Pixel coordinate grounding data:
= = = = = = =
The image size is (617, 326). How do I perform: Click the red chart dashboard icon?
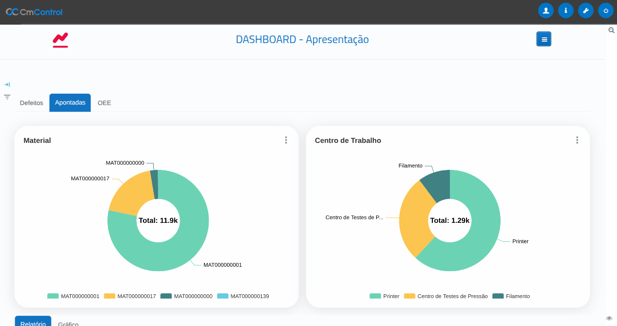[x=60, y=40]
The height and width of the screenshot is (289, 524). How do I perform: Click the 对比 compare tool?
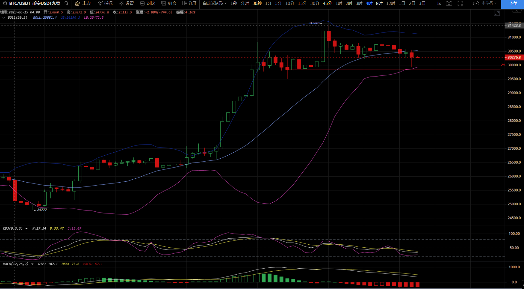147,3
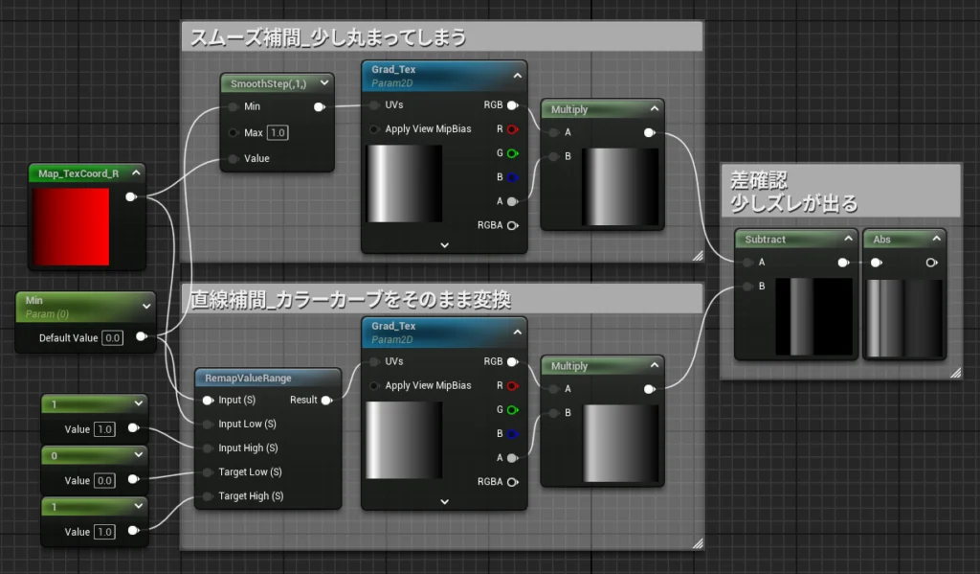This screenshot has width=980, height=574.
Task: Click the Abs node preview thumbnail
Action: click(904, 317)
= = = = = = =
▸ **Task to carry out**
Copy out the records exactly; the pictures stay behind.

▸ **Response**
The image size is (617, 326). How do I perform: Click the red chart dashboard icon?
[x=60, y=40]
The height and width of the screenshot is (289, 524). How do I perform: Click the 对比 compare tool?
147,3
This screenshot has width=980, height=574.
Task: Click the Abs node preview thumbnail
Action: click(904, 317)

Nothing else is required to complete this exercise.